Penanganan kondisi darurat mungkin sudah ada, hanya saja tahap eksekusi terbentur dengan masalah lain. seperti; untuk memenuhi kebutuhan pokok, masyarakat harus berjalan kaki menempuh jarak puluhan hingga ratusan kilometer. Beberapa fasilitas yang mereka butuhkan diusahakan sendiri dengan biaya yang tinggi. Adapun penyaluran bantuan logistik jelas beririsan dengan upaya pemenuhan hak pendidikan generasi.
Meski sebenarnya terdapat program dengan anggaran besar yang berpotensi dirasionalisasi. seperti; program MBG, sehingga dapat dialihkan untuk masyarakat yang terdampak bencana. Adapun skenario yang dirancang sudah bagus, tetapi eksekusi di lapangan kerap berselisih jalan, artinya penanganan bencana ini bersifat paradigmatis. Bahwa sistem sekuler kapitalisme hari ini tidak hanya menghasilkan sistem kehidupan yang amburadul, tapi juga mencetak penguasa yang tidak kapabel.
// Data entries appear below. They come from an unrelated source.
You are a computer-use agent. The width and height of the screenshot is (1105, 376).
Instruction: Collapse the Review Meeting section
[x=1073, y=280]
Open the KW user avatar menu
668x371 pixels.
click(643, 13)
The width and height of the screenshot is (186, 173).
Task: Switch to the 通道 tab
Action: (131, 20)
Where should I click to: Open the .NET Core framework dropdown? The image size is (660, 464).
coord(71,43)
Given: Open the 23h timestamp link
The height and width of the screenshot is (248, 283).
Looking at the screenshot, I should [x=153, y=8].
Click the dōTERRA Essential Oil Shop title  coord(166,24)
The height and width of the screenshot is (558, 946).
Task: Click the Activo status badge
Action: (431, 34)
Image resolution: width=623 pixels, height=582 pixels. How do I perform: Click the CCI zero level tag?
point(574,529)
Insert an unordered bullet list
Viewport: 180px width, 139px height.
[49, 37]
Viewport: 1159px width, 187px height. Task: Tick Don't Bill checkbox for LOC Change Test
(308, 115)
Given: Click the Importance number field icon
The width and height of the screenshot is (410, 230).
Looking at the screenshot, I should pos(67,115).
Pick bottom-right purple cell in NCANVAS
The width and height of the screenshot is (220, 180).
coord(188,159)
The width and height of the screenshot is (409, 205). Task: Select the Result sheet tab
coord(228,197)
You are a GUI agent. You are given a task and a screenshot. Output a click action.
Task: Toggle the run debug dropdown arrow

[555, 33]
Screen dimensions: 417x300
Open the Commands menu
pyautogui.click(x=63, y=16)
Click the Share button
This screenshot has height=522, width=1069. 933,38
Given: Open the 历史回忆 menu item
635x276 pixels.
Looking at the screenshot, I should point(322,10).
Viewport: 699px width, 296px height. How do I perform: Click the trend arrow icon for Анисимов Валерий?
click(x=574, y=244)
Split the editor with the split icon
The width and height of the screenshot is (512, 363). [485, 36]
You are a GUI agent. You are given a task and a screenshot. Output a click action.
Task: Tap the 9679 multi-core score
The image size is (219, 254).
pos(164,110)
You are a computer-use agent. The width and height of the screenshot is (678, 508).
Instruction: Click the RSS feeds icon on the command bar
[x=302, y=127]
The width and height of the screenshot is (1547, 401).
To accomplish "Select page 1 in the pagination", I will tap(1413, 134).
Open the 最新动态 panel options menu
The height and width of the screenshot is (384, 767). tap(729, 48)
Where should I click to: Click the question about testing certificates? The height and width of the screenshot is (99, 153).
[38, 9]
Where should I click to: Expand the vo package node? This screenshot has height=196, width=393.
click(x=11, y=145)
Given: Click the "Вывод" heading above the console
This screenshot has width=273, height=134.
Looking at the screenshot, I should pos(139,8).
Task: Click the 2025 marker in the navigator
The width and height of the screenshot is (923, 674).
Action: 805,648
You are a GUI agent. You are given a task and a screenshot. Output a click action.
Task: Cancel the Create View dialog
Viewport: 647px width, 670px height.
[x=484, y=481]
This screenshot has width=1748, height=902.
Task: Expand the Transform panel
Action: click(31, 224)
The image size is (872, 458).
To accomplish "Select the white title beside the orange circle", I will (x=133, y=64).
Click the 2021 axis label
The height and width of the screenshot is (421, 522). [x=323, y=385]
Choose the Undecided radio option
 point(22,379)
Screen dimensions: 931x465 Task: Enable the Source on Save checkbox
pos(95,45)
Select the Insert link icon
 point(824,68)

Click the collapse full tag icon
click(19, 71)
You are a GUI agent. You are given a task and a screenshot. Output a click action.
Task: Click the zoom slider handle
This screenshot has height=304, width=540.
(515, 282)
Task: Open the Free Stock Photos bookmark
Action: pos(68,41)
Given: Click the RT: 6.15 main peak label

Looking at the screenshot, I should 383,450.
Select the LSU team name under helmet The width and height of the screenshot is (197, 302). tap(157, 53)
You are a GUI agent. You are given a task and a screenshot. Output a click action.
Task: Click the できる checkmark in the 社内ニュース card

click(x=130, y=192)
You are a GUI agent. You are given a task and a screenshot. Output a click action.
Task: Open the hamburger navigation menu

Hanya Islam memiliki konsep khas baik dari sisi mitigasi, maupun penanganan bencana. Mitigasi terletak pada upaya memastikan tidak adanya pengelolaan lahan seperti hutan secara ugal-ugalan. Seperti, saat terjadinya bencana. Justru negara menerapkan prinsip tanggap dan sigap.
Adapun Sistem Islam (Khilafah Islamiyah), akan menerapkan dalam mengurus rakyat yang melibatkan para ahli. Seorang khalifah akan melakukan komunikasi langsung kepada para wali (pejabat tingkat gubernur), untuk mendapatkan laporan mengenai bencana. Khalifah juga akan mengoordinir langsung kerja sama lintas sektoral melalui departemen maslahiyah (kemaslahatan umum).
Sistem Islam (Khilafah Islamiyah) akan berkomunikasi dengan wilayah yang paling dekat dari lokasi bencana agar dapat menyalurkan logistik yang dibutuhkan masyarakat ketika pascabencana. Seperti; kesehatan, pendidikan, media, transportasi, Jalan, pertanian dll.
Begitu pula dalam menormalkan aktivitas pendidikan, negara secara responsif dapat mendirikan tenda pengungsian, mengerahkan bantuan melalui pejabat di wilayah terdekat untuk membantu membuka akses melalui jalur darat, laut maupun udara dan memobilisasi guru yang akan diperbantukan di wilayah terdampak.
Dalam menangani bencana, sistem Islam tidak lepas dari skenario anggaran. Pendanaannya melalui mekanisme Baitulmal, yang berasal dari; pos-pos pendapatan negara berupa pemasukan tetap. Yaitu; Fai, ganimah, Anfal, kharaj, dan jizyah, serta pemasukan dari hak milik umum dengan berbagai macam bentuknya, pemasukan dari hak milik negara, seperti; usyur, khumus, rikaz, dan tambang.
Pengeluaran dana di Baitulmal pada saat kondisi keterpaksaan. Seperti; bencana termasuk banjir, angin topan, dll. Jika harta tersedia di Baitulmal, wajib segera disalurkan, apabila tidak tersedia, negara berkewajiban menghimpun dana dari kaum muslim dan menyalurkannya melalui Baitulmal. Bahkan jika, penundaan dikhawatirkan menimbulkan penderitaan, negara wajib meminjam dana terlebih dahulu untuk kemudian disalurkan, yang selanjutnya dilunasi dari dana yang dihimpun dari kaum muslim. Maka dengan mekanisme ini negara memastikan terpenuhinya kebutuhan dasar rakyat, pada fase tanggap darurat.
Allah SWT berfirman; “(Ingatlah) ketika Tuhanmu berfirman kepada para malaikat, “Aku hendak menjadikan khalifah di bumi.” Mereka berkata, “Apakah Engkau hendak menjadikan orang yang merusak dan menumpahkan darah di sana, sedangkan kami bertasbih memuji-Mu dan menyucikan nama-Mu?” Dia berfirman, “Sesungguhnya Aku mengetahui apa yang tidak kamu ketahui.”(TQS.al-Baqarah: 30). Wallahua’lam bishawwab.